How does social innovation interact with other forms of (transformative) change, and how are actors empowered – or disempowered – in that interaction? How do you increase the impact and potential of transformative social innovation, to empower people and facilitate change for sustainable development in society?


In the TRANSIT (TRANsformative Social Innovation Theory) project twelve research institutes, coordinated by DRIFT, aim to answer this question by studying how networks of social entrepreneurs and networks of social innovation projects contribute to transformative societal change. Examples of case-studies include Living Knowledge science shops, time banks, Makerspaces and FabLabs, Transition Towns, eco-villages and alternative energy cooperatives. TRANSIT aims to unravel how these phenomena are operating through more than 20 transnational networks across Europe and Latin America.

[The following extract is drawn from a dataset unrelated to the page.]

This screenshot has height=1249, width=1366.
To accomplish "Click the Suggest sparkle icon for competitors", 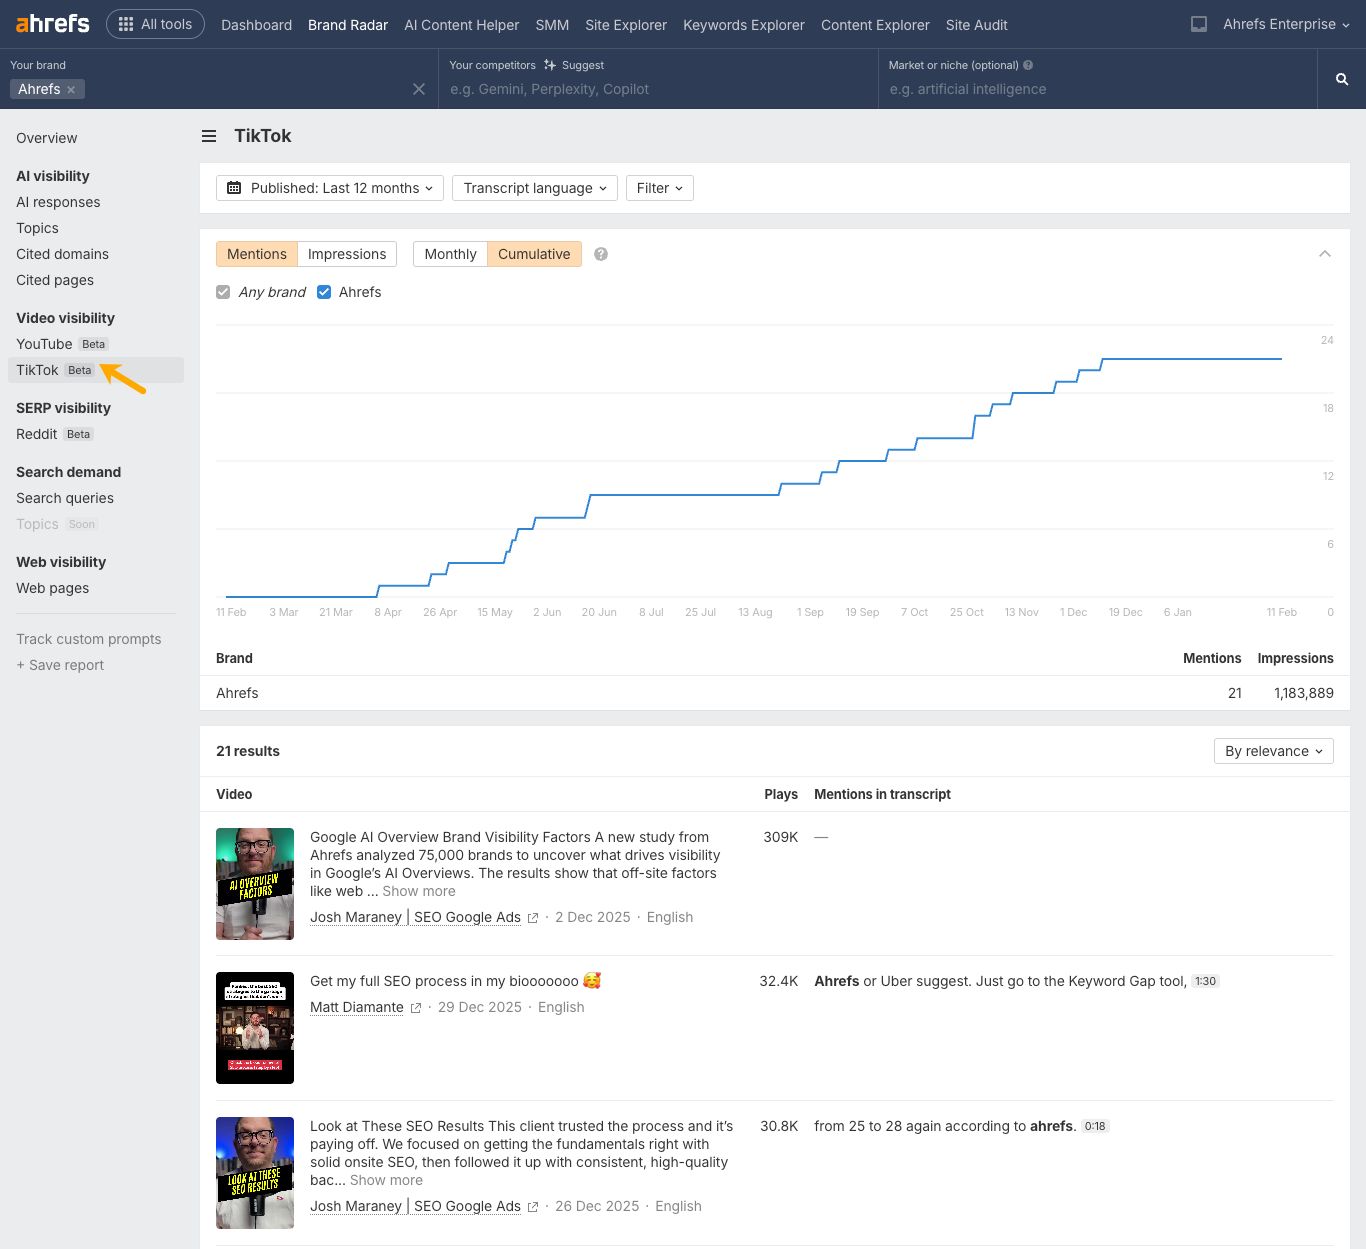I will [x=551, y=64].
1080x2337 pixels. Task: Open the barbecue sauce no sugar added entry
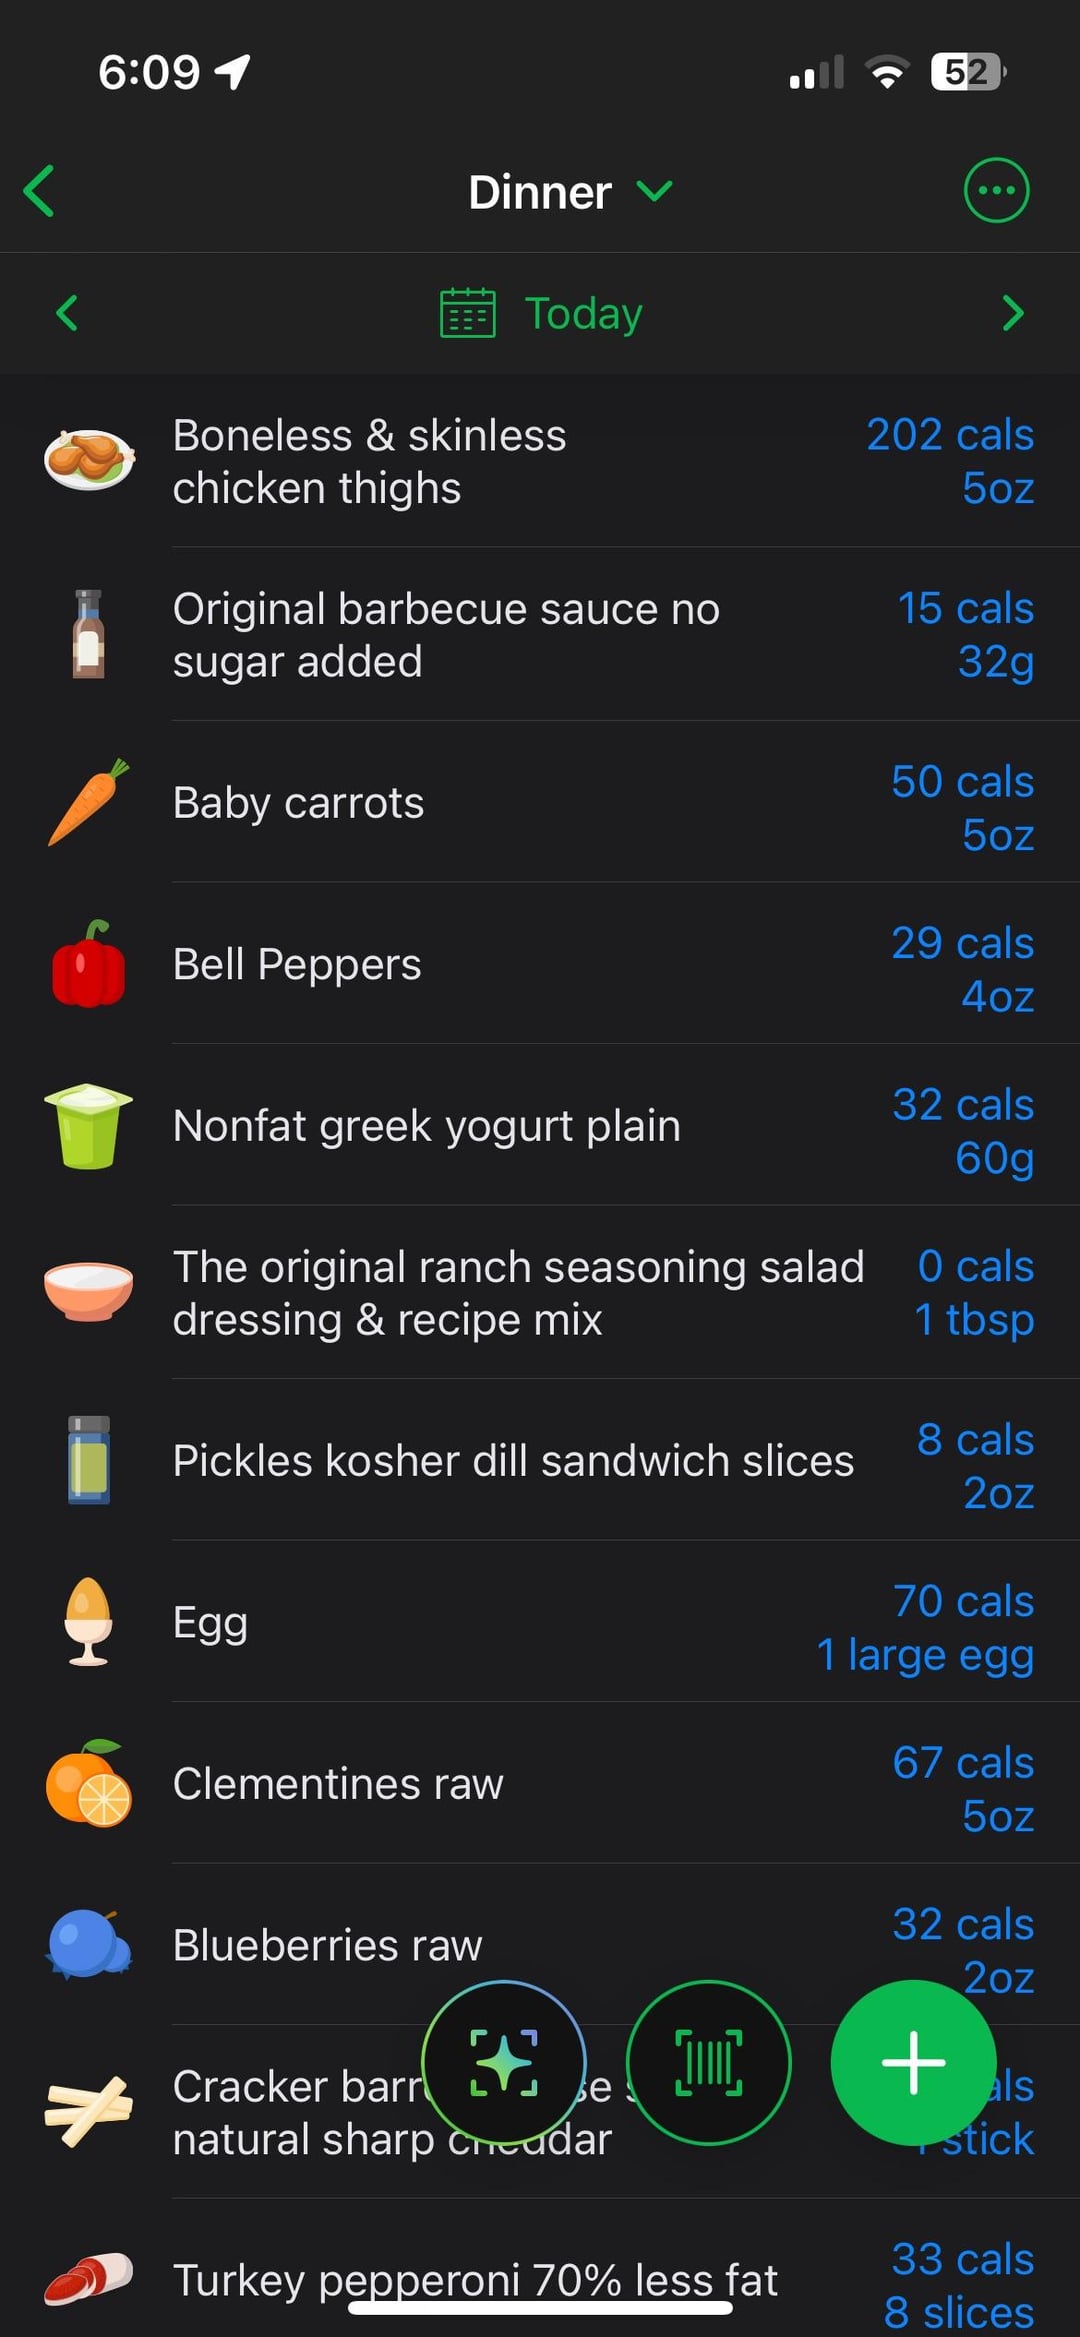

Based on the outcomes of this project, the TRANSIT team will develop a theory of transformative social innovation with a focus on empowerment and change in society, useful not only to academics, but also for policy makers, social entrepreneurs, and other practitioners. The team aspires to create an iterative interplay between interdisciplinary theory formation, empirical research (through in-depth fieldwork and comparative meta-analysis), and a transdisciplinary translation to practical insights and capacity building tools. Read more on the project, the diverse case studies and the publications on the TRANSIT website.


Duration of the project / starting and ending date:

The TRANSIT project commenced on the 1st of January 2014 and run for 4 years until the end of 2017.


Client(s)/ Commissioning party:

This project has received funding from the European Union’s Seventh Framework Programme for research, technological development and demonstration under grant agreement no 613169.



The project is coordinated by DRIFT (Erasmus University Rotterdam, the Netherlands), and involves twelve separate research institutes from across Europe and Latin-America.